China’s re-education through labor camps have become the very thing they were originally designed to punish.
The Chinese government announced last month that it was preparing to “reform” the country’s “notorious re-education through labor camps,” which, according to the Ministry of Justice still had at least 160,000 inmates spread among 350 camps at the end of 2008. The camps, which were built by the Chinese Communist Party in the 1950s, were originally set up to punish the Party’s political enemies. But according to NPR, “Today, the camps are driven by the same motives they were initially designed to punish.” The government has not yet made it clear what this “reform” would look like, but a commentary in the state run news service Xinhua said, “The system has drawn increasingly wide and fierce criticism from the public for years, and the need for reform is more necessary at present.” However, without a clear official policy in place human rights activists are concerned the camps will merely be replaced by “illegal black jails.”
The camps themselves have basically become slave mills. The inmates work 16 or more hours a day making products like blue jeans, uniforms, wire, and circuit boards. These products are then sold domestically or exported for profit. Maya Wang, a Hong Kong-based researcher for Human Rights Watch said, “These re-education through labor facilities have become more like profit-making enterprises, for the local government to basically have free labor that they could force to work for many hours a day to produce products at very low cost for domestic and international consumption.”

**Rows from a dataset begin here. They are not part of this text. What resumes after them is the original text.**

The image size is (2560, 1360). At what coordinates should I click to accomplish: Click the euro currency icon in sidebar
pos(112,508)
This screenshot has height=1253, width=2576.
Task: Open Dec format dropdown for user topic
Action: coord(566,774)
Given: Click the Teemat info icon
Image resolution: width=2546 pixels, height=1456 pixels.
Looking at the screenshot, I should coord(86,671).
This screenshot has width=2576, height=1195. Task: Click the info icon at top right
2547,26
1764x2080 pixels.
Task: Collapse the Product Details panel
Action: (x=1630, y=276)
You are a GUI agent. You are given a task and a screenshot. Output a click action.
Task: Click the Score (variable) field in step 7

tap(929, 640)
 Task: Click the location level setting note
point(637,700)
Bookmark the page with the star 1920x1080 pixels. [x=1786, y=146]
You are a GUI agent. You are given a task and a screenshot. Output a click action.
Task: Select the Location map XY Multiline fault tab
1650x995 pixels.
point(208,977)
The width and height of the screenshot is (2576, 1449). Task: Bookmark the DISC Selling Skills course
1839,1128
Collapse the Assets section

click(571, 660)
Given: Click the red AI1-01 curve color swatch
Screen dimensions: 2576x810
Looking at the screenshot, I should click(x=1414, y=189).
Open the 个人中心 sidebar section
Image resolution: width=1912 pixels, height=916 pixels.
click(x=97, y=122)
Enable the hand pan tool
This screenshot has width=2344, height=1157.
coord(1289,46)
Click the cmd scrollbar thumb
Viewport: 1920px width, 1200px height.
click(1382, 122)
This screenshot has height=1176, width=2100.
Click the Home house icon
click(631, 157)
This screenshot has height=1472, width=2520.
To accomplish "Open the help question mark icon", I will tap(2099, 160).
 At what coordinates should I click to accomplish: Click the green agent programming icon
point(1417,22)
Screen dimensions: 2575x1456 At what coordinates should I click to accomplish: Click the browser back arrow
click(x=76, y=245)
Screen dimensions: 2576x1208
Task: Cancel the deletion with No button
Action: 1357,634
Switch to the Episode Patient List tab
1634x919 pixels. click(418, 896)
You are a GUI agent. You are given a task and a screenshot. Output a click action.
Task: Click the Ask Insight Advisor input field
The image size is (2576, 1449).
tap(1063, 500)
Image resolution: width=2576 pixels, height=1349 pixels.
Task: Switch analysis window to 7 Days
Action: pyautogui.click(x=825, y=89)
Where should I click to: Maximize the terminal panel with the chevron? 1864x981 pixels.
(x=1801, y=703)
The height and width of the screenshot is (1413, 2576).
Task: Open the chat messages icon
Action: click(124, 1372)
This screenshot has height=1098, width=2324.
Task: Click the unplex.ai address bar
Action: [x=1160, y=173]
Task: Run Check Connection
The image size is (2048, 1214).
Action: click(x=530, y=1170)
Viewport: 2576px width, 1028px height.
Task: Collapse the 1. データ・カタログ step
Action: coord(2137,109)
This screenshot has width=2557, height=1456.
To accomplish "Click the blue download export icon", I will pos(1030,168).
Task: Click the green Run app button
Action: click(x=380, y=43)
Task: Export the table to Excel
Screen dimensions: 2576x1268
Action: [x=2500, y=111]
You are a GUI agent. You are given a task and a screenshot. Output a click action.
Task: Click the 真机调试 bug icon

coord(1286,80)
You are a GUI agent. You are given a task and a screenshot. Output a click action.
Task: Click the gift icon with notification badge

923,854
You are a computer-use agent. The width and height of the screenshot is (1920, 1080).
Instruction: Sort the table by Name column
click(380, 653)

The harsh conditions and forced labor are bad enough, but for a person to be sent to one of these re-education camps all they have to do is run afoul of the local authorities. In fact, according to Wang, “all they [the police] have to do is issue a document stating that an individual has disturbed social order, and that person can be sent to a camp for up to four years.” She explains, “Local officials don’t want their dirty laundry to be aired in the open. The police control the process. They don’t have to go through the courts, and they don’t have to present any evidence.” An example of this is the story of Tang Hui, a woman from the Hunan province in south central China, who was sent to a re-education camp after publicly criticizing local authorities when they protected the owner of a brothel that had trafficked her 11-year-old daughter. However, she was released after only 10 days thanks to the “ensuing uproar on the Chinese equivalent of Twitter,” which forced the national government to get involved.
Even Wang Gongyi, a retired labor camp researcher for the Ministry of Justice believes “the days or re-education through labor are numbered.” He does assert that the whole issue of labor camps is overblown, insisting “petitioners only make up a tiny fraction of camp inmates … Now, people are only coming out, not going in, so the system only has 30,000 to 40,000 people.” He does, however agree that the biggest issue is that “decisions are made arbitrarily. The system doesn’t strictly follow legal procedure. Good people can be easily wronged.” Although “the majority government people support abolition,” according to Gongyi, there is still one large group of powerful supporters. China’s police would have to give up an “authoritarian tool that has proven so convenient for so long,” and forcing them to do that may prove more difficult than the government realizes.